→ **EXERCISE GOAL**:
Go line by line through the entries and show those that hold the string "computer".

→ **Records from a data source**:
================

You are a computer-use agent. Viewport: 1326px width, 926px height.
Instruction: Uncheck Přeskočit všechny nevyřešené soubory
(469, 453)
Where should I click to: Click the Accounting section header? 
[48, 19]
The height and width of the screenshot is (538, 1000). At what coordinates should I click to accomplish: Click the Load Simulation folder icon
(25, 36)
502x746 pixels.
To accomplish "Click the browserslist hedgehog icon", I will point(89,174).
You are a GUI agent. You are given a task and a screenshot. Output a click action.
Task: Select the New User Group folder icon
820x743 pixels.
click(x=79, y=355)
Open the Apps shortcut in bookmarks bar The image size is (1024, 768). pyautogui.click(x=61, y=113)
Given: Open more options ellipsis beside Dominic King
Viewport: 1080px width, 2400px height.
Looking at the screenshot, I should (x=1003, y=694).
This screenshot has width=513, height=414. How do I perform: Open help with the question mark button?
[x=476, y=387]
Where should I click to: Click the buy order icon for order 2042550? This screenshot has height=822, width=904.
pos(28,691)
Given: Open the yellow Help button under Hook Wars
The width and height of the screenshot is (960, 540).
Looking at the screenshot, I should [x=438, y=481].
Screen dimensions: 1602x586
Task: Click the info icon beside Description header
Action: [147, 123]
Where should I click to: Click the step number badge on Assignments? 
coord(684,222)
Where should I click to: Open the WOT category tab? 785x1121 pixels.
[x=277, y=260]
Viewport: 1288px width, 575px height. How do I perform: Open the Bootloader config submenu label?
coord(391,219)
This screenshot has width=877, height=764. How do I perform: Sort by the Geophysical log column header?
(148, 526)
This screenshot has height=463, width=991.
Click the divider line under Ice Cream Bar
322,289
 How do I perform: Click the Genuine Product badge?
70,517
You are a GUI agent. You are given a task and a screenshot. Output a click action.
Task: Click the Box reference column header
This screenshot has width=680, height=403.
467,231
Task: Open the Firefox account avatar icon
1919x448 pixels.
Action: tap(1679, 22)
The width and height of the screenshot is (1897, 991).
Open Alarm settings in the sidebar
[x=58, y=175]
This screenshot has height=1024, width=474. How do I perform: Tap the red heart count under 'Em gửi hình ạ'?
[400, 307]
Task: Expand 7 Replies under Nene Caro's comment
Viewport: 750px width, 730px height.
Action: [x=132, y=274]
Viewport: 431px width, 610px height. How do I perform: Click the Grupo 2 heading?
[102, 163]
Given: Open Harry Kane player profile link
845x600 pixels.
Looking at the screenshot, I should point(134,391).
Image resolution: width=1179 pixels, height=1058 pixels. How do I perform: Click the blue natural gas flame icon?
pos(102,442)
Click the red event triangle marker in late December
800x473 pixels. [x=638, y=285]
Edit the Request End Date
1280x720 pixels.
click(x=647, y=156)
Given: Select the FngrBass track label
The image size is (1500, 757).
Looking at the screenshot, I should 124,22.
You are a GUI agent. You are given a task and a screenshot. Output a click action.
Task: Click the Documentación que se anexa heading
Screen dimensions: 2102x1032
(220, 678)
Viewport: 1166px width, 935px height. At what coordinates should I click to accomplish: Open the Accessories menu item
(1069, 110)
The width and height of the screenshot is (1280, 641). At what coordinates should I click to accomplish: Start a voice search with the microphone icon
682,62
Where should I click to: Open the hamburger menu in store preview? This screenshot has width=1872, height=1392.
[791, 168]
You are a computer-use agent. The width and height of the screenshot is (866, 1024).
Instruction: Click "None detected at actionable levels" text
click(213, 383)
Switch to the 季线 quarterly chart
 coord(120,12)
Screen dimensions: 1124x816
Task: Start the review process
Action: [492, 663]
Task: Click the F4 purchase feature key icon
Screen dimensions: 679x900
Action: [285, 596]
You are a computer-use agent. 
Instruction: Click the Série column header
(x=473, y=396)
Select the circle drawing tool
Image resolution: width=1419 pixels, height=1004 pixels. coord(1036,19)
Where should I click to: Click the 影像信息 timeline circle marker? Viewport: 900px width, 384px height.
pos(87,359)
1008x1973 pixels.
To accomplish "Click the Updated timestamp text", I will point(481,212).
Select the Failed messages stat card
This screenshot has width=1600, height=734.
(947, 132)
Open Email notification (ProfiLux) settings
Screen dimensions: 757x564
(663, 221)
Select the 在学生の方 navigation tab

================

→ **RESPONSE TO THE EXERCISE**:
You are a computer-use agent. Viewport: 1326px width, 926px height.
You are a computer-use agent. The width and height of the screenshot is (866, 1024).
You are a computer-use agent. 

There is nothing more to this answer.